Non riesco a ricordarti, amico mio” pensò Annie “ma ho la sensazione che tu mi conosca bene. Ho il ricordo della tua voce nella mia mente, la tua voce calda e rassicurante. Forse mi hai guidato nelle mie missioni per la CIA?” A quest’ultimo pensiero Annie sorrise. Come poteva un cieco lavorare per la CIA? Se fosse stato così doveva avere delle ottime competenze in qualche campo specifico. Ma in cosa poteva essere così competente un cieco, da lavorare per la CIA?
Annie era così concentrata su questi pensieri che le sembrò quasi di vedere nella sua mente un gruppo di persone in un grande stanza dove c’erano diversi computer e monitor accesi.

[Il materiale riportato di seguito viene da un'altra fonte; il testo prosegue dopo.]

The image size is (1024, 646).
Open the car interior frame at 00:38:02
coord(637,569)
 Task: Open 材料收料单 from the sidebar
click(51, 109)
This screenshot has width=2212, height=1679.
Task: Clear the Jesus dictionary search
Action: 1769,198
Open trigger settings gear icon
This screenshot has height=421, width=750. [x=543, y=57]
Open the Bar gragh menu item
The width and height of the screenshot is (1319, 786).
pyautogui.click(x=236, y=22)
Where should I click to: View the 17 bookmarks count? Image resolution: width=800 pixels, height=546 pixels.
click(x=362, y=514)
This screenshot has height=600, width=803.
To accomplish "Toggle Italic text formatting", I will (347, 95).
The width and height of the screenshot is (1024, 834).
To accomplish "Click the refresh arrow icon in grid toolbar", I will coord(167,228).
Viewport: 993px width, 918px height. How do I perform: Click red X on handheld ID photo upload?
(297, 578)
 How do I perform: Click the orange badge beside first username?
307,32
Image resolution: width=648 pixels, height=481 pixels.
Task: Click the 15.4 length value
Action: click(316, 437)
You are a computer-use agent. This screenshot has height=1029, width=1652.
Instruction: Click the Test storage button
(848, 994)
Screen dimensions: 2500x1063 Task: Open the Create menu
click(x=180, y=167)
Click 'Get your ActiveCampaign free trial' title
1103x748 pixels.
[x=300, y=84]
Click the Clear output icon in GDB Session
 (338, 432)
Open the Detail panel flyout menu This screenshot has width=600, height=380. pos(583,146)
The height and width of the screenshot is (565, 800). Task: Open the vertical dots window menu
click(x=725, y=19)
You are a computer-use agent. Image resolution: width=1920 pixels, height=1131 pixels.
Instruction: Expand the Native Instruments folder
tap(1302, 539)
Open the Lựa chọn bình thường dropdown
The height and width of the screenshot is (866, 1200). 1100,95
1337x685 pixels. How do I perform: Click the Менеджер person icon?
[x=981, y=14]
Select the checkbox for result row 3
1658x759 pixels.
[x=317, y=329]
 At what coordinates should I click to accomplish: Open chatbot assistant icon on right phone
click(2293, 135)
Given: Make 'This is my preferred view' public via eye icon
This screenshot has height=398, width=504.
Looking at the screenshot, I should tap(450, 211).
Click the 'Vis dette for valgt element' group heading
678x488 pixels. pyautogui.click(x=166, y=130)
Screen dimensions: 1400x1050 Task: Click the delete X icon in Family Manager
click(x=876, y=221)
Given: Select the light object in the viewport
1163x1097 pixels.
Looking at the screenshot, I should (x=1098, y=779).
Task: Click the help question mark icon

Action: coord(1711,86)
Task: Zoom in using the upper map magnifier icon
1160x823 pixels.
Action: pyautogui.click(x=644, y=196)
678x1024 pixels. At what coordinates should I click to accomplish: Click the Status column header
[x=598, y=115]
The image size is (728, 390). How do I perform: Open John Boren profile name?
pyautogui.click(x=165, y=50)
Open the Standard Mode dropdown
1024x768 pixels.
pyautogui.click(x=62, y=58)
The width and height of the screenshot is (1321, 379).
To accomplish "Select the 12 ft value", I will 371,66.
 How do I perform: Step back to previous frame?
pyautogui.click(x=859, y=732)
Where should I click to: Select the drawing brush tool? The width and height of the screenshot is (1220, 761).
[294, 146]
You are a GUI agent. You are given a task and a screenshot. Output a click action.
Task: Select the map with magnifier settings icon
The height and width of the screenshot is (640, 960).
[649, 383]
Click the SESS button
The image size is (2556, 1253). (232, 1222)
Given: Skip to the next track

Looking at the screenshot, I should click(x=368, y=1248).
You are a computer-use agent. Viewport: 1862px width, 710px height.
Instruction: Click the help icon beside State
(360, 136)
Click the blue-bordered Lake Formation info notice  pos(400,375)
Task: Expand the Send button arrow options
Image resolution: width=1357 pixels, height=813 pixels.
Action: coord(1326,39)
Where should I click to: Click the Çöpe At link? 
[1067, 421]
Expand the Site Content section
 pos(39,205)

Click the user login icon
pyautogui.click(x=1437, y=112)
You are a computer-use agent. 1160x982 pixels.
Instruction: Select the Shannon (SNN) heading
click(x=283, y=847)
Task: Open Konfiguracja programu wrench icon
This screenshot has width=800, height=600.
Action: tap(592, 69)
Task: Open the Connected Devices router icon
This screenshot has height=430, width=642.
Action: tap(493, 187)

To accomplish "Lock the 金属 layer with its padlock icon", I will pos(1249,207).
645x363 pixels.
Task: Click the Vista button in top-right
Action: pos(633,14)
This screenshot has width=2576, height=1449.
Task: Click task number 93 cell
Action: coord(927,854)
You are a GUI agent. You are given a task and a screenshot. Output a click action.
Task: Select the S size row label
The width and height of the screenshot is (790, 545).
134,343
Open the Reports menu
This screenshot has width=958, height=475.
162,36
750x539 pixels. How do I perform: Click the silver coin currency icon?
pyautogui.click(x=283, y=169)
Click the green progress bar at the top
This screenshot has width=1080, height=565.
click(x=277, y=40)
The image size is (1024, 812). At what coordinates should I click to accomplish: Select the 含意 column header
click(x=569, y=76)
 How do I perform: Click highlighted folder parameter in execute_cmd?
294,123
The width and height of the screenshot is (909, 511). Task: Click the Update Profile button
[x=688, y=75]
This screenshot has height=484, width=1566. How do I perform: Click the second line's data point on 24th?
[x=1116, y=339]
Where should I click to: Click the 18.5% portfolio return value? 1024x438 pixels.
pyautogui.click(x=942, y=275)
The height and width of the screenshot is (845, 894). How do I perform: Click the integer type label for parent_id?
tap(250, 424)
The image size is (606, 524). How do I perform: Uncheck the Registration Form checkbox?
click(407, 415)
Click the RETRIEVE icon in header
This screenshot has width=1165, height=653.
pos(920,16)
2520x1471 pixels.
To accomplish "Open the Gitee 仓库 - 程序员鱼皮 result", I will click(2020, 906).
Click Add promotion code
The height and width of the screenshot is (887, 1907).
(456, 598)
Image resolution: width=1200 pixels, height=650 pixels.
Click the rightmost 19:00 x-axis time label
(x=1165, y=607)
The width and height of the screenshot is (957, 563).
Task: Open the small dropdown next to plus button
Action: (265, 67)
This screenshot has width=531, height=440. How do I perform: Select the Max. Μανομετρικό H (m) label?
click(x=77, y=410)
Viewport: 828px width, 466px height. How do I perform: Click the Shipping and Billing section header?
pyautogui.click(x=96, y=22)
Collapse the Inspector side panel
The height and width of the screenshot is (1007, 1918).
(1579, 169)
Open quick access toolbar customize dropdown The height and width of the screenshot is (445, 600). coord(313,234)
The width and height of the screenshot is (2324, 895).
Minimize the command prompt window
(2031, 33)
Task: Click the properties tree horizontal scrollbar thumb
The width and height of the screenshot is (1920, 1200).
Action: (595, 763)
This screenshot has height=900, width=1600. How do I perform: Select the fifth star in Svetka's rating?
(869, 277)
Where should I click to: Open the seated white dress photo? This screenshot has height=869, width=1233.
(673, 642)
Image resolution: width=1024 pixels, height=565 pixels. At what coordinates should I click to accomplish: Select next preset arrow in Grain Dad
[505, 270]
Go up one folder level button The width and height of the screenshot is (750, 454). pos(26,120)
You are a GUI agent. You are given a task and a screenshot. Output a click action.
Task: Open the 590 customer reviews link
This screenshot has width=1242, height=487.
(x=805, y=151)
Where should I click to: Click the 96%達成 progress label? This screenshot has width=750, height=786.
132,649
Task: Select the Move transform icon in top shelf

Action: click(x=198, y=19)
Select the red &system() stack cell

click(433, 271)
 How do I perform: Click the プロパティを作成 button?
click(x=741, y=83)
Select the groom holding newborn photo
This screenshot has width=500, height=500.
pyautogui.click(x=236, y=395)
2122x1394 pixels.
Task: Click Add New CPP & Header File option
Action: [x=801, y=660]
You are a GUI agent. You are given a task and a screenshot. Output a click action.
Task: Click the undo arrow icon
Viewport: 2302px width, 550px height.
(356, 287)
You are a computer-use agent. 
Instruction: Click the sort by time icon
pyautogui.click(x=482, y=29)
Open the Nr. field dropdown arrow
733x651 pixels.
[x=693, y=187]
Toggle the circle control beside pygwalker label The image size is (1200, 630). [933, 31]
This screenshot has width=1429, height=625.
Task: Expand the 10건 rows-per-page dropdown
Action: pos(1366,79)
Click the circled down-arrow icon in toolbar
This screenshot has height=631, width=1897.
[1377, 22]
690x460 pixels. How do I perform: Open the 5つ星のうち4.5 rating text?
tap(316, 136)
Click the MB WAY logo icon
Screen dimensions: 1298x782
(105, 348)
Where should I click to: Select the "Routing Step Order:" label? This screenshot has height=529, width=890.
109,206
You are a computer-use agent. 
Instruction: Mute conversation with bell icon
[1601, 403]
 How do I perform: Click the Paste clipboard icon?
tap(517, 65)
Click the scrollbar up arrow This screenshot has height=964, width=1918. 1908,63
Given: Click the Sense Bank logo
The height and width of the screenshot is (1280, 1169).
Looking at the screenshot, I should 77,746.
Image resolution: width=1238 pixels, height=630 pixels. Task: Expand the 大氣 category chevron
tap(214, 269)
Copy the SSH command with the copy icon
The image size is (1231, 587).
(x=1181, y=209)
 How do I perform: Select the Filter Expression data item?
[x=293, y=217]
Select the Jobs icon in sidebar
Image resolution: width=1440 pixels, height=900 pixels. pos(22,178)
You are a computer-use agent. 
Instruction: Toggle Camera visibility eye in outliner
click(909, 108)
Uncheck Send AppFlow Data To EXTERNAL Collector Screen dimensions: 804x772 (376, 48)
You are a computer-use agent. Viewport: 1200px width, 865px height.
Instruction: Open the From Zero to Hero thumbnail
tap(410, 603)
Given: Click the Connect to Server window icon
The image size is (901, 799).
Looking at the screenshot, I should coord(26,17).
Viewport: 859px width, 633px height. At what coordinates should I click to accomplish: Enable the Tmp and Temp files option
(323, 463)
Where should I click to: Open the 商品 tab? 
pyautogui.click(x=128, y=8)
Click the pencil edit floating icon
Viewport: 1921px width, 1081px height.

Ebbe la sensazione di entrare in quella stanza accompagnata da una donna. Ad una scrivania davanti ad un computer,era seduto un ragazzo, che lei vide di spalle. I folti capelli castano scuro, ricadevano appena sopra la nuca; indossava una giacca grigio scuro e, dal bavero, si intravedeva il colletto di una camicia blu. Gli si avvicinò e notò che aveva una tastiera particolare, sulla quale egli faceva scorrere velocemente le dita affusolate. Il ragazzo si voltò verso le donne: le sue labbra piene e regolari si distesero in un sorriso che incantò Annie.
Le voci degli uomini attorno a lei la riportarono alla realtà. Qualcuno la strattonò per farla camminare. La trascinarono per un centinaio di passi, poi si fermarono. Qualcuno aprì una porta, la fece entrare, fecero ancora qualche passo, si aprì una seconda porta ed entrarono in una stanza dove le venne tolto il cappuccio.
Annie strizzò gli occhi per abituarsi alla luce della stanza. Guardò l’uomo che era con lei. Aveva il volto coperto, cosicché Annie non potesse riconoscerlo.
“Capisci la mia lingua?” le chiese in francese. Annie annuì. Forse continuare a fare la parte della ragazza muta poteva esserle utile. In fondo, né Yebraim né Mebruk l’avevano sentita parlare. L’uomo le tolse il fazzoletto dalla bocca.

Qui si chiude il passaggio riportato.